I have had the utmost privilege of living in a home with not only my great-grandmother, but also her aunt. That is five generations under one roof! One person from every generation would be: me → my mother → her father (my grandfather, whose house it was) → his mother (my great-grandmother) → her aunt, Sheshamma.
Sheshamma, older to my great-grandmother only by a few years, was in her late eighties, when I was five or six. I remember her as the oldest person I had ever seen. When she took me in her arms to cuddle me, I always examined her face closely. She had the most wrinkles I had seen on a human. I wondered how someone's face could transform to that. I would reach for the tuft of hair that grew under her chin. She would laugh and take my hand away.
She was thin, little and bent over, but very active. She spoke in a gruff voice. Her cheeks were sunken and I don’t remember her having any teeth. I think she laughed often.
When I would be back home from kindergarten, she would feed me lunch. I would walk around the house exploring nooks and corners, crevices and insects. And she would follow me around, her frail self wrapped in a saree, shuffling her feet while holding a plate in one hand and trying to feed me with the other. It is a frightening image.
But Indian boys are mollycoddled till their mid sixties, at least. I was only five and getting my well deserved start.
I would refuse to eat after a point and she would divide the remaining food and do a ‘morsel countdown’—“look! only 5 morsels to go… there's only 4 more left…”
Occasionally, after a bath, she would hand me my fresh set of clothes to wear. And I remember her instructing me to not touch my pee-pee. “Don’t touch it. It will shrink!” She would tell me strictly, yanking my hand away. That would only make me more curious.
Once, I got really angry with her. I was at the end of the street playing in Jeetu’s house. To give a bit of background—Jeetu’s house had a Casio keyboard, a computer, a Nintendo console, a rowing machine, a basketball ring in his backyard and most importantly, a bunk bed. All kids on the street loved playing in his house. It was 6-7 houses away from mine. And everyone wanted to be in his good books.
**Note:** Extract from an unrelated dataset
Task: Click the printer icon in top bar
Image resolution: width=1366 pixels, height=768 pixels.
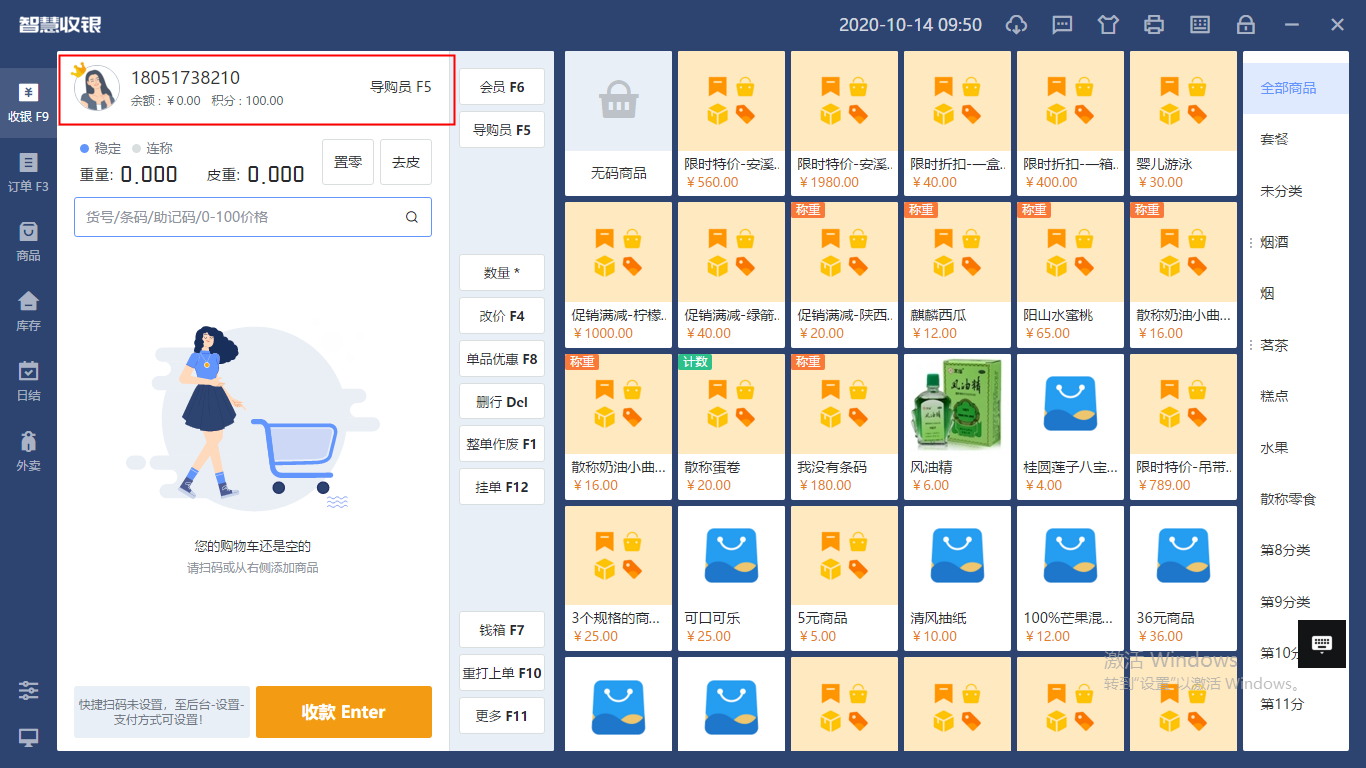Action: [1154, 25]
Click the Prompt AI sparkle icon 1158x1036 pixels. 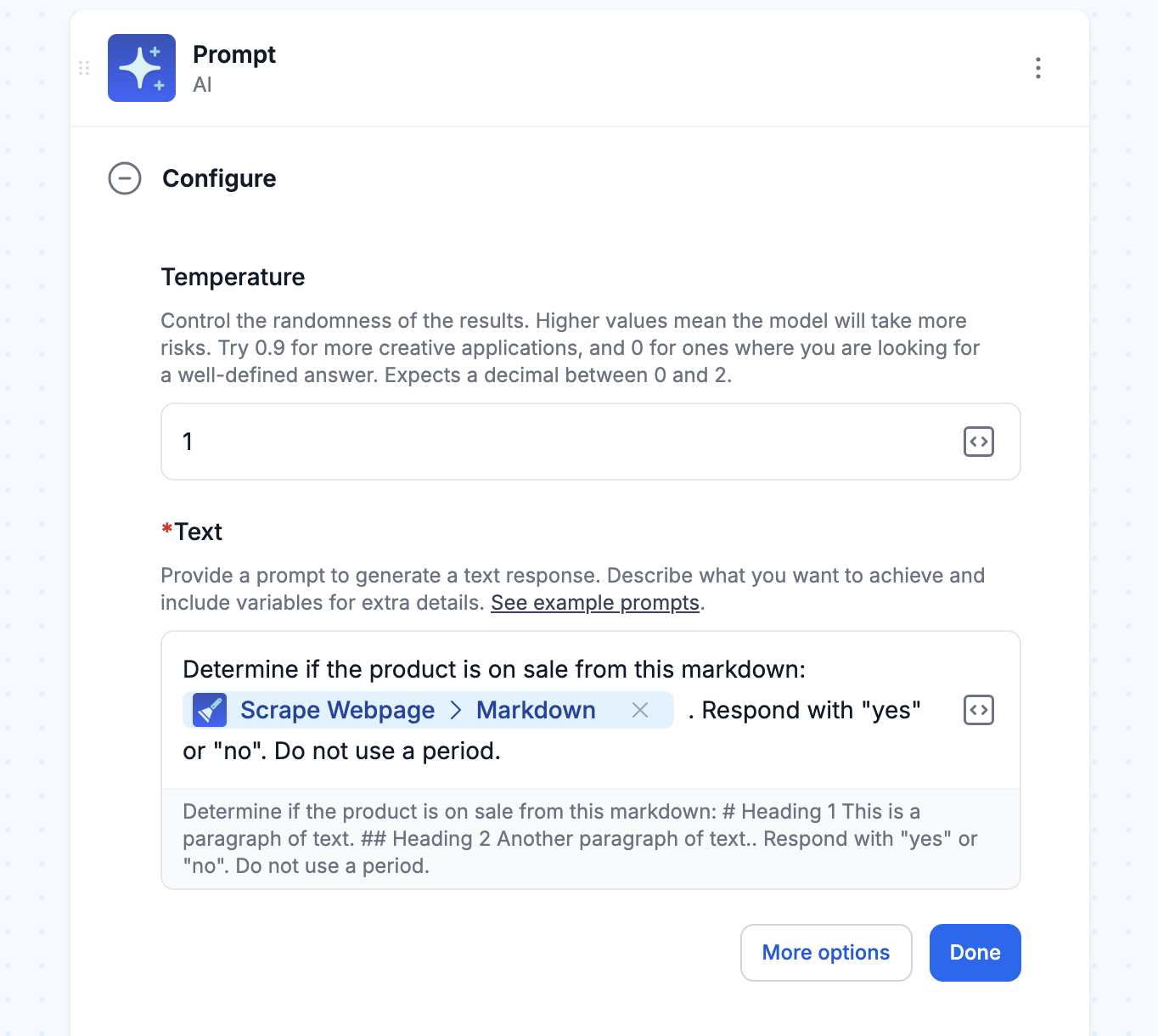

So Sheshamma turns up at Jeetu’s house one evening calling out my name. To my utter embarrassment, she stood outside on the road, gripping the compound wall with one hand and a glass of milk in the other, of all things. She wanted me to drink it, because it was getting past my evening milk time. I think I told her to go away and I didn’t know where to hide from this sort of embarrassment. Jeetu’s mom said that I was being very disrespectful or some such thing. I dashed home crying. I don’t think I was older than 7.
I didn’t know how much I loved her till one day, at a family function, she had some sort of a seizure in her elbow. She couldn’t stop moving it and was in pain. The family gathered to try and get her medical attention. I hugged her and kept crying. She consoled me and said that it was no big deal.
When my mother moved to a different city and I enrolled into a school where they spoke a completely different language, I vaguely remember telling my friends that I had a “great grandmother” who was going to be a “hundred years old” very soon. I don’t know how I came up with that number. I just thought she was really really old.
She absolutely loved filter coffee like a true-blue South Indian. She was fiercely independent and washed her clothes by hand until the day she died. She assisted my great-grandmother in the kitchen and did other chores around the house; She outlived her by a few years and it was probably lonely for her towards the end.
She passed on in 1996 in her sleep, as my grandmother puts it—"without bothering anyone, just the way she had lived."
Life doesn’t permit you to return some favours. All you can do is express gratitude.
I don’t take these memories for granted and I am most grateful for Sheshamma’s love.